Warning: This document is for the development version of Rasa. The latest version is 1.2.4.

Language Support

You can use Rasa to build assistants in any language you want! Rasa’s supervised_embeddings pipeline can be used on training data in any language. This pipeline creates word embeddings from scratch with the data you provide.

In addition, we also support pre-trained word embeddings such as spaCy. For information on what pipeline is best for your use case, check out Choosing a Pipeline.

Training a Model in Any Language

Rasa’s supervised_embeddings pipeline can be used to train models in any language, because it uses your own training data to create custom word embeddings. This means that the vector representation of any specific word will depend on its relationship with the other words in your training data. This customization also means that the pipeline is great for use cases that hinge on domain-specific data, such as those that require picking up on specific product names.

To train a Rasa model in your preferred language, define the supervised_embeddings pipeline as your pipeline in your config.yml or other configuration file via the instructions here.

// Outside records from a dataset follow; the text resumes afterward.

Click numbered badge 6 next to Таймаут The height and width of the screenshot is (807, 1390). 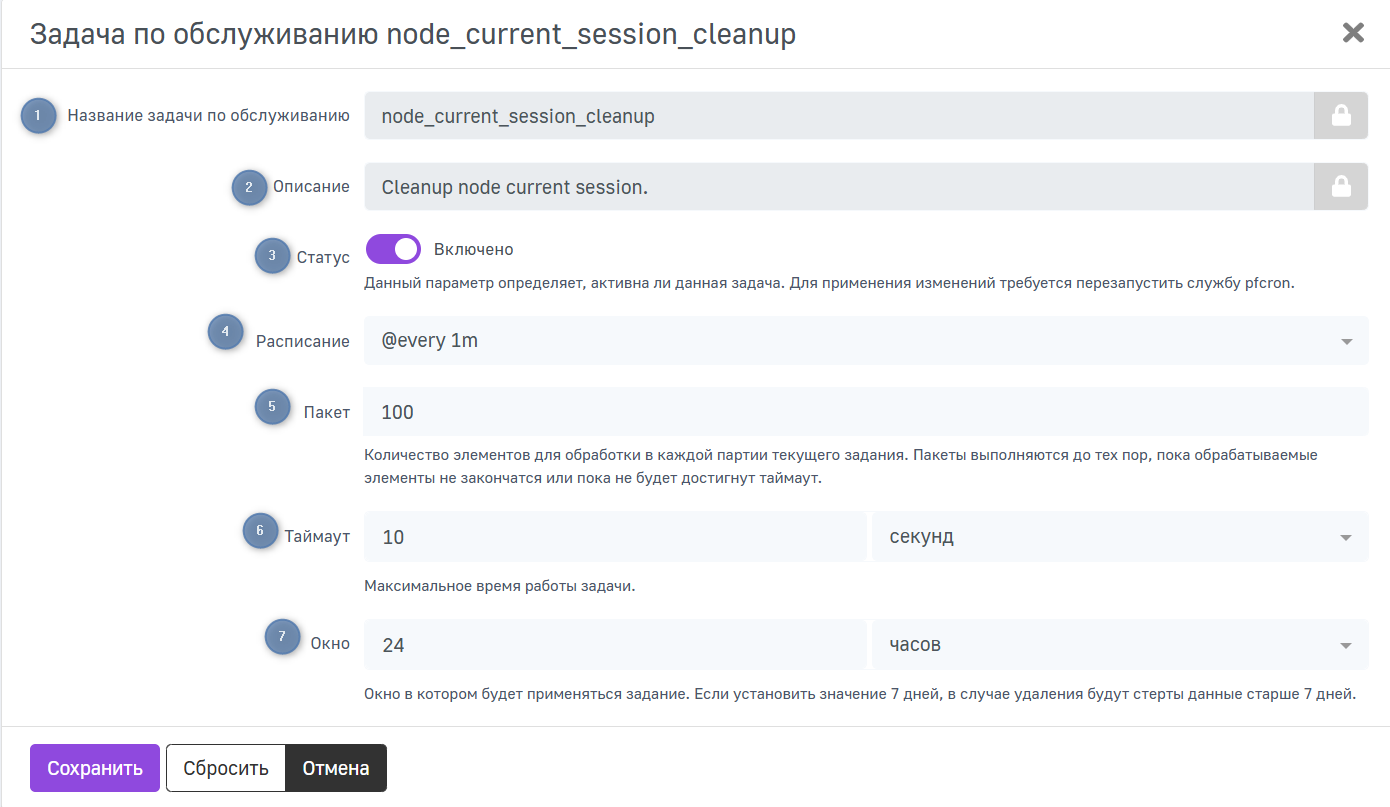coord(260,531)
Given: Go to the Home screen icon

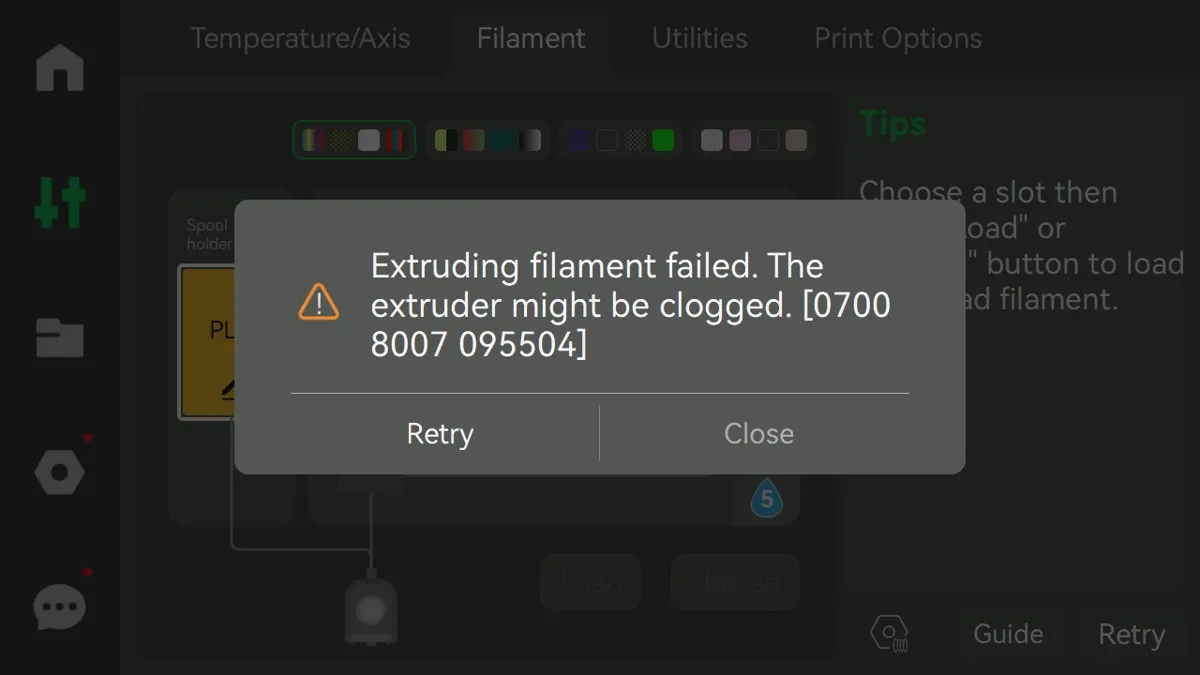Looking at the screenshot, I should [x=60, y=67].
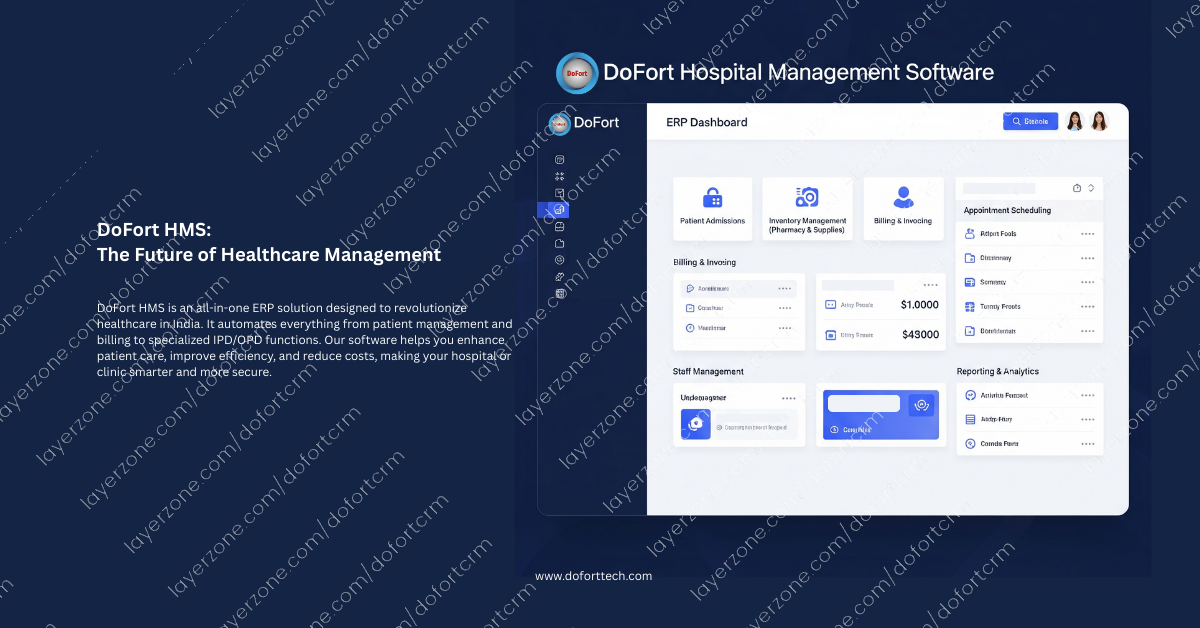Expand the up-down chevron above Appointment Scheduling
This screenshot has width=1200, height=628.
[1091, 188]
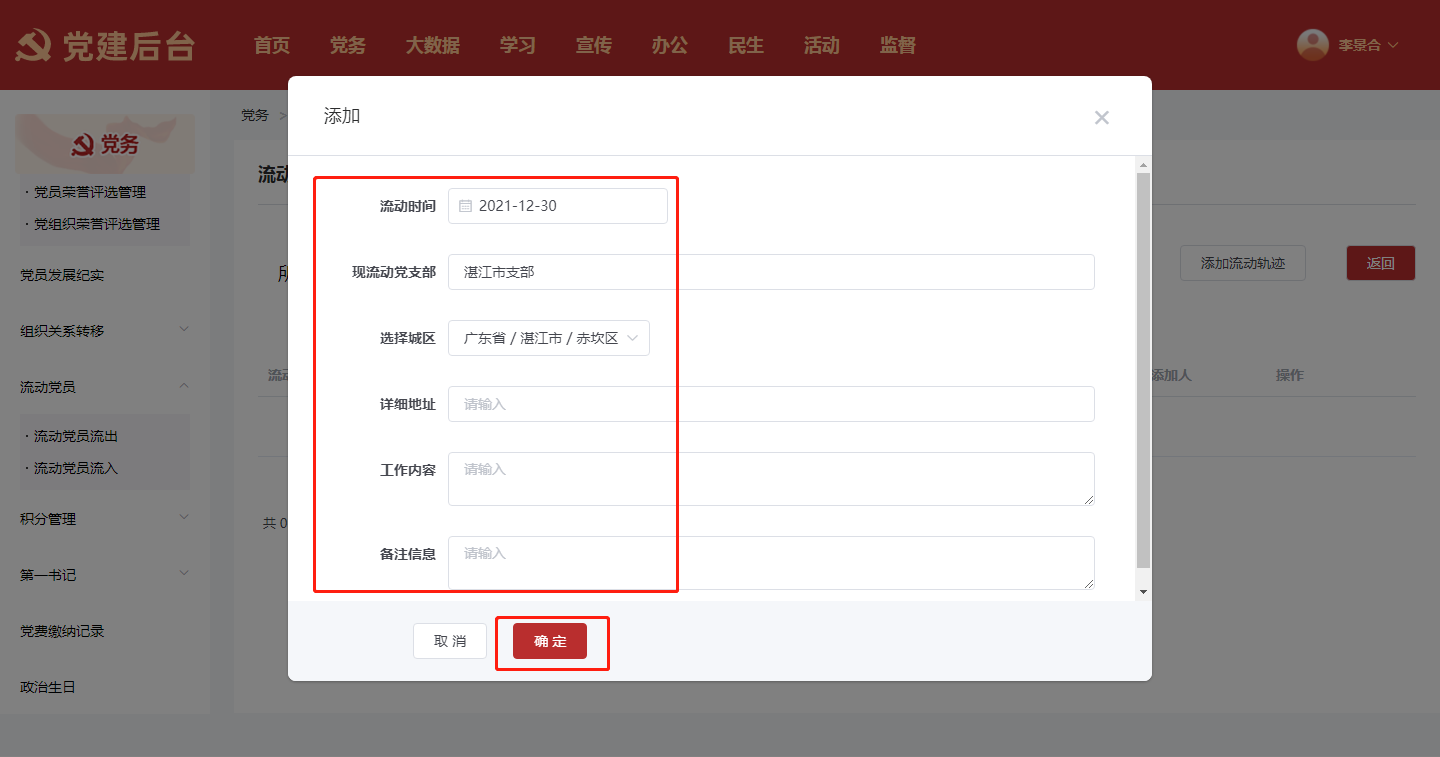Click the 取消 button

click(450, 641)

After you define the supervised_embeddings processing pipeline and generate some NLU training data in your chosen language, train the model with rasa train nlu. Once the training is finished, you can test your model’s language skills. See how your model interprets different input messages via:

rasa shell nlu

Note

Even more so when training word embeddings from scratch, more training data will lead to a better model! If you find your model is having trouble discerning your inputs, try training with more example sentences.

Pre-trained Word Vectors

If you can find them in your language, pre-trained word vectors are a great way to get started with less data, as the word vectors are trained on large amounts of data such as Wikipedia.

spaCy

With the pretrained_embeddings_spacy pipeline, you can use spaCy’s pre-trained language models or load fastText vectors, which are available for hundreds of languages. If you want to incorporate a custom model you’ve found into spaCy, check out their page on adding languages. As described in the documentation, you need to register your language model and link it to the language identifier, which will allow Rasa to load and use your new language by passing in your language identifier as the language option.

MITIE

You can also pre-train your own word vectors from a language corpus using MITIE. To do so:

  1. Get a clean language corpus (a Wikipedia dump works) as a set of text files.
  2. Build and run MITIE Wordrep Tool on your corpus. This can take several hours/days depending on your dataset and your workstation. You’ll need something like 128GB of RAM for wordrep to run – yes, that’s a lot: try to extend your swap.
  3. Set the path of your new total_word_feature_extractor.dat as the model parameter in your configuration.

For a full example of how to train MITIE word vectors, check out this blogpost of creating a MITIE model from a Chinese Wikipedia dump.